Dan Ndoye (17e) a profité de la première chaîne d'erreurs pour donner l'avantage aux maîtres du Parc Saint-Jacques, comme lors de leur dernière rencontre à l'Euro 2024 (1-1). Après l'égalisation de Jonathan Tah (26.), l'équipe de la DFB, qui avait revêtu son nouveau maillot bleu pour l'extérieur, a de nouveau été menée par Breel Embolo (41e).
Serge Gnabry (45e+2) a rattrapé son retard sous les yeux de l'ancien sélectionneur Joachim Löw. Ensuite, Wirtz, qui était exceptionnel, a connu son premier grand moment lorsqu'il a fait rebondir le ballon dans l'angle, sans aucune attaque, depuis une position à mi-hauteur (61e). Le joker du débutant Lennart Karl devait apporter la première victoire sur le voisin depuis 2008, mais Joel Monteiro (79e) a choqué la sélection allemande. Il a fallu un nouveau coup de génie de Wirtz (86e) pour que la victoire soit acquise.
Sané peut débuter
Deux mois et demi avant le début de la Coupe du monde à Houston contre l'outsider Curaçao, Nagelsmann a joué cartes sur table. Sa devise était "se préparer" pour le tournoi XXL, ce qui signifiait que le onze de Bâle devait également être sa formation de base pour les Etats-Unis, le Mexique et le Canada - avec deux ou trois changements au maximum. En particulier les Munichois Jamal Musiala et Aleksandar Pavlovic, qui sont en pleine forme et qui manquent actuellement à l'appel.

Pour Pavlovic, Angelo Stiller, le joueur de Stuttgart nommé ultérieurement, a pu jouer le six au milieu de terrain aux côtés de Leon Goretzka - il l'a fait de manière solide. Comme lors des qualifications, Gnabry a repris le rôle de dix de Musiala, remplacé par Leroy Sané à droite. Nagelsmann était curieux de voir "comment nous allions rentrer après une si longue pause". La réponse : bien.

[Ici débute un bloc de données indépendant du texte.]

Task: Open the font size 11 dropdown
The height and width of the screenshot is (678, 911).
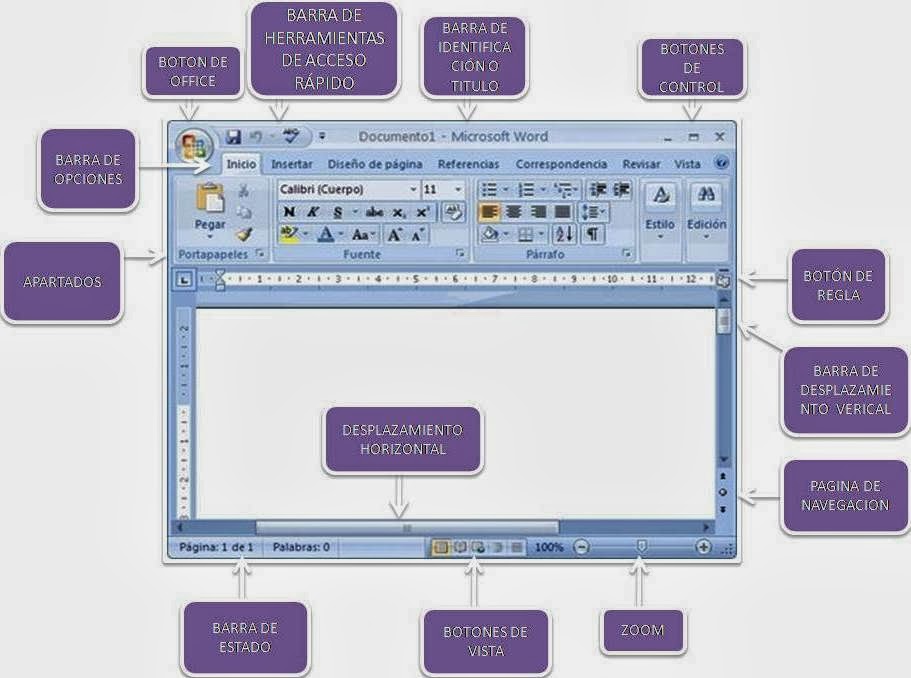Action: tap(458, 189)
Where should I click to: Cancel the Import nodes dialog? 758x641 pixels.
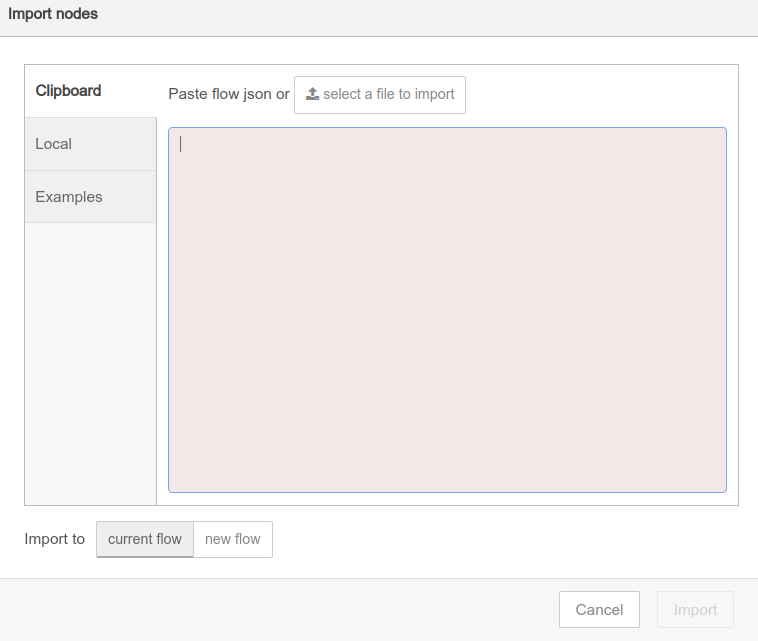599,610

La Suisse ouvre la voie à deux reprises
Après avoir été servi par le remuant Wirtz, Sané (3e) a eu très tôt une première occasion. Dix minutes plus tard, Wirtz a de nouveau servi, cette fois pour le 9 Kai Havertz, qui a échoué devant le gardien Gregor Kobel. Après un corner, Tah, qui s'était avancé, a involontairement bloqué un tir dangereux de Gnabry (14e). Toutes ces occasions sont restées vaines, alors que la Suisse a frappé sur sa première. Suite à une mauvaise passe de Nico Schlotterbeck, Granit Xhaka a joué dans l'espace laissé par Joshua Kimmich à l'arrière droit. Ndoye a été accompagné par Stiller et le tir de l'attaquant a refroidi le gardien Oliver Baumann dans le petit coin.

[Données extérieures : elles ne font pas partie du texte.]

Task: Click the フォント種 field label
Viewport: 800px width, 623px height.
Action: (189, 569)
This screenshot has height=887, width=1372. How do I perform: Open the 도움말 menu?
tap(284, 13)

Au moment de l'égalisation, le fait que Nagelsmann mise encore plus sur les standards en vue de la phase finale s'est avéré payant : Après un corner court, Wirtz a centré le ballon au deuxième poteau, où Tah a placé une tête puissante. Toujours sous l'impulsion du bruyant entraîneur allemand, Havertz (32e) a de nouveau testé le gardien du BVB, Kobel.

Mais la défense, qui selon Nagelsmann doit justement garantir la "stabilité" du tournoi dans cette formation, restait vulnérable face aux rares offensives suisses. Une nouvelle passe ratée de Schlotterbeck a été à l'origine du 1:2, David Raum a laissé le joueur de Mayence Silvan Widmer centrer sans être inquiété et Tah Embolo reprendre de la tête sans être inquiété. Le joueur d'Augsbourg Fabian Rieder a également échoué sur la barre transversale lors d'un contre (43e). Mais on pouvait compter sur Wirtz : un coup de génie du pied magique a mis en scène Gnabry, qui a égalisé à nouveau au coup de sifflet de la pause.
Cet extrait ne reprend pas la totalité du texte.